Source passage
########################################

Man who comandeered bus after Katrina indicted....

I will remember the Hero, When a Government didn't give a shit

By Michael Perlstein
Staff writer

The hero-to-villain odyssey of Jabar Gibson took another nose-dive Thursday when the 21-year-old was indicted on federal drug and gun charges, less than eight months after he gained national acclaim for driving a group of Hurricane Katrina evacuees from New Orleans to Houston in a commandeered school bus.

Gibson faces from 5 to 25 years behind bars if convicted on charges of cocaine trafficking, heroin trafficking and possessing a gun while dealing drugs. Authorities said Gibson was carrying 1.7 grams of cocaine, an undisclosed amount of heroin and a .357-caliber revolver when he was caught by New Orleans narcotics detectives and federal agents on Jan. 7.

At the time of his arrest, Gibson was facing heroin charges in an unrelated case from November in which police said he tried to ditch the drugs while being pursued by officers in the Fischer public housing complex, the place where Gibson's 15 minutes of fame was launched in Katrina's aftermath.

It has been a steep slide for Gibson since he was applauded as a renegade hero.

He corralled a movie deal and coast-to-coast media attention after he stole a yellow Orleans Parish school bus and ferried 60 Fischer residents from Algiers to the Astrodome in Houston. After a wild 12-hour ride filled with breakdowns, mishaps and close calls with the law, Gibson arrived in Houston well ahead of the caravan of FEMA-sanctioned buses carrying evacuees from the Superdome and New Orleans Convention Center.

With a rap sheet that already included jail time for car theft and pending cocaine charge, Gibson's hometown reputation as a thug was quickly discovered. But with his cargo of poor, bedraggled New Orleans evacuees - ranging from grandmothers to a week-old-infant - he became a media darling, with several feel-good stories casting him as a hustler-turned-Good Samaritan.

"Everybody does wrong things. But right now I feel like I done something right," Gibson said after his arrival in Houston. While he was never charged for commandeering the bus from a school bus yard, he didn't waste much time reverting to his earlier troubled ways, police said.

########################################

Dataset section
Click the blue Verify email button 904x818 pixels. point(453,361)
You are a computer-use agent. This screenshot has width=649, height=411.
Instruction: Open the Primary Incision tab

########################################

Required task A
According to the article about Jabar Gibson, how many Fischer residents did he drive to the Astrodome in Houston?
Required task B
Write out everything in the article about Jabar Gibson from "By Michael Perlstein" down to "commandeered school bus.".

Written response A
60 Fischer residents.

Written response B
By Michael Perlstein
Staff writer

The hero-to-villain odyssey of Jabar Gibson took another nose-dive Thursday when the 21-year-old was indicted on federal drug and gun charges, less than eight months after he gained national acclaim for driving a group of Hurricane Katrina evacuees from New Orleans to Houston in a commandeered school bus.